A comienzos de abril, cuando el vallenato se escucha a
borbotones por todos los poros de la ciudad, Lola salió a escondidas de sus
‘padres’ al parque del barrio donde vive. Allí, coqueteaba descaradamente al
punto que varios machos lograron interesarse en sus movimientos y la siguieron
por todo el piso verde tachado con hojas de mango recién caídas.
Quizás eran las ocho de la mañana. Quizás, muy temprano para
esa salida. Quizás el momento no era el indicado, pero Lola no quiso perder esa
oportunidad, única para ella. Quizás, más tarde no podría salir de su
residencia.
Allí, en medio de las miradas de todos, escogió entre los
machos al que ella consideró sería el padre de sus hijos; se acercó y con una
mirada le dio la señal. Se lamieron y en un rincón del parque hicieron el amor,
mientras los demás jugaban tranquilamente y, algunos, se reían y señalaban con
sus dedos la escena que dominaba el panorama del parque infantil. Fue la única
vez que Lola permitió una penetración amorosa.
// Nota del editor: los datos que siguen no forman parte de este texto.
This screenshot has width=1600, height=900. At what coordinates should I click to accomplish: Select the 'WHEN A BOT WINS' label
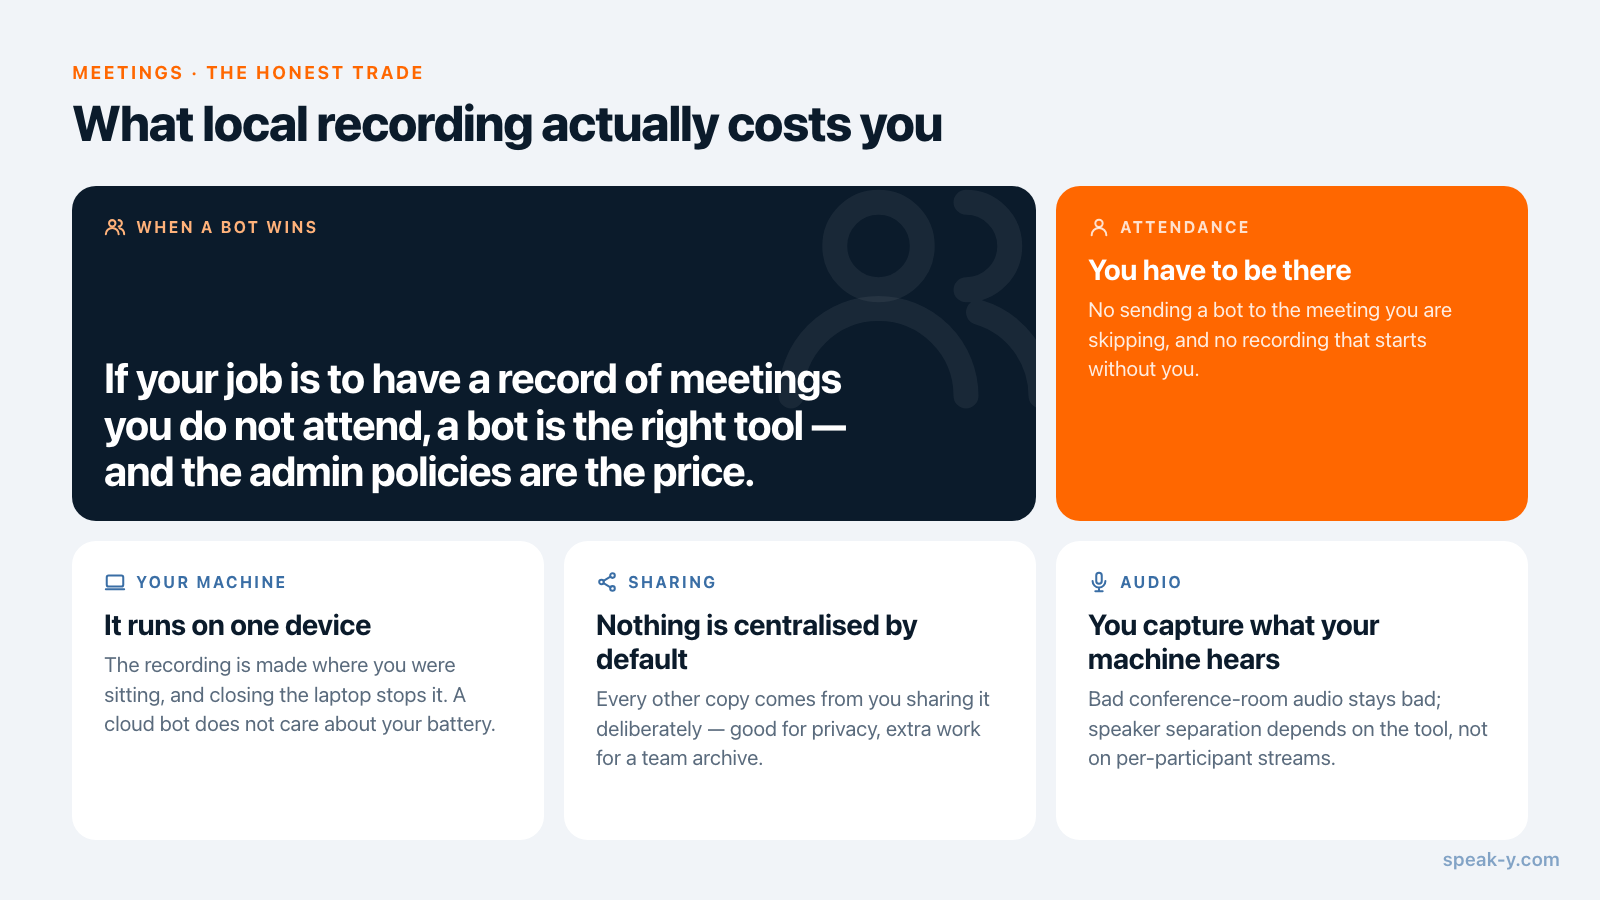227,227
Poco a poco fueron cambiando las facciones de Lola y su
abdomen se abultó descaradamente al punto de dar a luz tres hermosos hijos: dos
varones y una hembra.
No hubo tiempo de recriminaciones y con la llegada de los
nuevos miembros de la familia todos estaban felices. Era un gran acontecimiento
Los hijos de Lola llenaron aquella casa de nuevos
movimientos y visitantes; mientras que los primíparos abuelos compartían su
tiempo con los chiquillos.
“Qué hermosos son”, dijo una de las vecinas que llegó atraída
por los comentarios y ante la necesidad de enterarse de primera mano de la
novedad en aquella vivienda.
“Sí. Son muy hermosos y la mamá los amamanta muy bien”, dijo
la señora Eli, la feliz abuela.
“Cuando los vaya a vender me avisa, yo le compro uno de esos
perritos, están bien bonitos”, pidió la vecina.